======== SUPPLIED MATERIAL

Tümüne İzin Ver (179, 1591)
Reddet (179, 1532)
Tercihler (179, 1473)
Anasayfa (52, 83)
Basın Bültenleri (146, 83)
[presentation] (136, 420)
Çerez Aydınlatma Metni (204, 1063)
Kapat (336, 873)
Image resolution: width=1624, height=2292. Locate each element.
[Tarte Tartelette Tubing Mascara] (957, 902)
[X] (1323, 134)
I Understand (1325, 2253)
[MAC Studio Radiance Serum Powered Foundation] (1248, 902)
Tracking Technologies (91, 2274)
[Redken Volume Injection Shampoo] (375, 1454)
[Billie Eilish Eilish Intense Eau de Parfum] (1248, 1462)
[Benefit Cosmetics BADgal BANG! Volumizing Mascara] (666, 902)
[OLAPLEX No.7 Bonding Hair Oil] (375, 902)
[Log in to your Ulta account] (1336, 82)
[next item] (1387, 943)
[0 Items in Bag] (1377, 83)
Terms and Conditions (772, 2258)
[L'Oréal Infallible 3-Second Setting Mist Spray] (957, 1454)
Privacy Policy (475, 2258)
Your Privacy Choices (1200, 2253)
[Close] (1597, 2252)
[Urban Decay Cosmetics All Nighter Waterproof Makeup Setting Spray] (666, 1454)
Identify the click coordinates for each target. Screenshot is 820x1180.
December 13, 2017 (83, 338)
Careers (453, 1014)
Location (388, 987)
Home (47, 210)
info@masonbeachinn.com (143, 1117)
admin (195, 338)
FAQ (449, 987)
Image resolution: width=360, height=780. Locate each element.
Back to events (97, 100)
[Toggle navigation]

================

**TASK STATEMENT**
Rewrite every one of the records above, putting "Privacy Notice" wherever "Privacy Policy" appears and keeping everything else the same.

**SOLUTION FOR THIS TASK**
Tümüne İzin Ver (179, 1591)
Reddet (179, 1532)
Tercihler (179, 1473)
Anasayfa (52, 83)
Basın Bültenleri (146, 83)
[presentation] (136, 420)
Çerez Aydınlatma Metni (204, 1063)
Kapat (336, 873)
Image resolution: width=1624, height=2292. Locate each element.
[Tarte Tartelette Tubing Mascara] (957, 902)
[X] (1323, 134)
I Understand (1325, 2253)
[MAC Studio Radiance Serum Powered Foundation] (1248, 902)
Tracking Technologies (91, 2274)
[Redken Volume Injection Shampoo] (375, 1454)
[Billie Eilish Eilish Intense Eau de Parfum] (1248, 1462)
[Benefit Cosmetics BADgal BANG! Volumizing Mascara] (666, 902)
[OLAPLEX No.7 Bonding Hair Oil] (375, 902)
[Log in to your Ulta account] (1336, 82)
[next item] (1387, 943)
[0 Items in Bag] (1377, 83)
Terms and Conditions (772, 2258)
[L'Oréal Infallible 3-Second Setting Mist Spray] (957, 1454)
Privacy Notice (475, 2258)
Your Privacy Choices (1200, 2253)
[Close] (1597, 2252)
[Urban Decay Cosmetics All Nighter Waterproof Makeup Setting Spray] (666, 1454)
Identify the click coordinates for each target. Screenshot is 820x1180.
December 13, 2017 (83, 338)
Careers (453, 1014)
Location (388, 987)
Home (47, 210)
info@masonbeachinn.com (143, 1117)
admin (195, 338)
FAQ (449, 987)
Image resolution: width=360, height=780. Locate each element.
Back to events (97, 100)
[Toggle navigation]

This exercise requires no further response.